Exxon Corporation v. Central Gulf Lines, Inc
Decision Date | 03 June 1991 |
Docket Number | No. 90-34,90-34 |
Citation | 114 L.Ed.2d 649,500 U.S. 603,111 S.Ct. 2071 |
Parties | EXXON CORPORATION, Petitioner v. CENTRAL GULF LINES, INC., et al |
Court | U.S. Supreme Court |
Petitioner Exxon Corporation and Waterman Steamship Corporation negotiated a marine fuel requirements contract, in which Exxon agreed to supply Waterman's vessels with fuel when the vessels called at ports where Exxon could supply fuel directly and, when the vessels were in ports where Exxon had to rely on local suppliers, to arrange for, and pay, those suppliers to deliver the fuel and then invoice Waterman. In the transaction at issue, Exxon acted as Waterman's agent, procuring fuel from a local supplier in Jeddah, Saudi Arabia, for a ship owned by respondent Central Gulf Lines, Inc., but chartered by Waterman. Exxon paid for the fuel and invoiced Waterman, but Waterman filed for bankruptcy and never paid the bill's full amount. When Central Gulf agreed to assume personal liability for the bill if a court were to hold the ship liable in rem, Exxon commenced litigation in the District Court against Central Gulf in personam and the ship in rem, claiming to have a maritime lien on the ship under the Federal Maritime Lien Act. The court concluded that it did not have admiralty jurisdiction. Noting that a prerequisite to the existence of a maritime lien based on a breach of contract is that the contract's subject matter must fall within the admiralty jurisdiction, it followed Second Circuit precedent, which holds that Minturn v. Maynard, 17 How. 477, 15 L.Ed. 235—in which an agent who had advanced funds for repairs and supplies necessary for a vessel was barred from bringing a claim in admiralty against the vessel's owners—established a per se rule excluding agency contracts from admiralty. However, the court ruled in Exxon's favor on a separate unpaid bill for fuel that Exxon supplied directly to the ship in New York. The Court of Appeals affirmed.
Held:
1. Because there is no per se exception of agency contracts from admiralty jurisdiction, Minturn is overruled. Minturn is incompatible with current principles of admiralty jurisdiction over contracts. The rationales on which it apparently rested—that an action cognizable as assumpsit was excluded from admiralty and that a claimant had to have some form of a lien interest in a vessel to sue in admiralty on a contract—have been discredited and are no longer the law of this Court. See Archawski v. Hanioti, 350 U.S. 532, 536, 76 S.Ct. 617, 621, 100 L.Ed. 676; see also, e.g., North Pacific S.S. Co. v. Hall Bros. Marine Railway & Shipbuilding Co., 249 U.S. 119, 126, 39 S.Ct. 221, 223, 63 L.Ed. 510. Minturn § approach is also inconsistent with the principle that the "nature and subject-matter" of the contract at issue should be the crucial consideration in assessing admiralty jurisdiction. Insurance Co. v. Dunham, 11 Wall. 1, 26, 20 L.Ed. 90. And a per se bar of agency contracts from admiralty ill serves the purpose of the grant of admiralty jurisdiction, which is the protection of maritime commerce, Foremost Ins. Co. v. Richardson, 457 U.S. 668, 674, 102 S.Ct. 2654, 2658, 73 L.Ed.2d 300. There is nothing in the agency relationship that necessarily excludes such relationships from the realm of maritime commerce, and rubrics such as "general agent" reveal nothing about whether the services actually performed are maritime in nature. Pp. 608-612.
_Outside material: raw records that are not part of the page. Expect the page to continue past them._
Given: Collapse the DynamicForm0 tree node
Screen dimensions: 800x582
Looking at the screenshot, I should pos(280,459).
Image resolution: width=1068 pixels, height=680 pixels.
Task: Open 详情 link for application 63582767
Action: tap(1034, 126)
2. Admiralty jurisdiction extends to Exxon's claim regarding the delivery of fuel in Jeddah. The lower court correctly held that the New York transaction is maritime in nature. Since the subject matter of both claims—the value of the fuel received by the ship—is the same as it relates to maritime commerce, admiralty jurisdiction must extend to one if it extends to the other. P. 612-613.
3. This Court expresses no view on whether Exxon is entitled to a maritime lien under the Federal Maritime Lien Act and leaves that issue to be decided on remand. P. 613.
904 F.2d 33 (CA 2 1990), reversed and remanded.
Armand Maurice Pare, Jr., New York City, for petitioner.
Stephen L. Nightingale, Washington, D.C., for U.S., as amicus curiae, in support of petitioner, by special leave of Court.
Francis A. Montbach, New York City, for respondents.
This case raises the question whether admiralty jurisdiction extends to claims arising from agency contracts. In Minturn v. Maynard, 17 How. 477, 15 L.Ed. 235 (1855), this Court held that an agent who had advanced funds for repairs and supplies necessary for a vessel could not bring a claim in admi- ralty against the vessel's owners. Minturn has been interpreted by some lower courts as establishing a per se rule excluding agency contracts from admiralty. We now consider whether Minturn should be overruled.
This case arose over an unpaid bill for fuels acquired for the vessel, Green Harbour ex William Hooper (Hooper). The Hooper is owned by respondent Central Gulf Lines, Inc. (Central Gulf) and was chartered by the Waterman Steamship Corporation (Waterman) for use in maritime commerce. Petitioner Exxon Corporation (Exxon) was Waterman's exclusive worldwide supplier of gas and bunker fuel oil for some 40 years.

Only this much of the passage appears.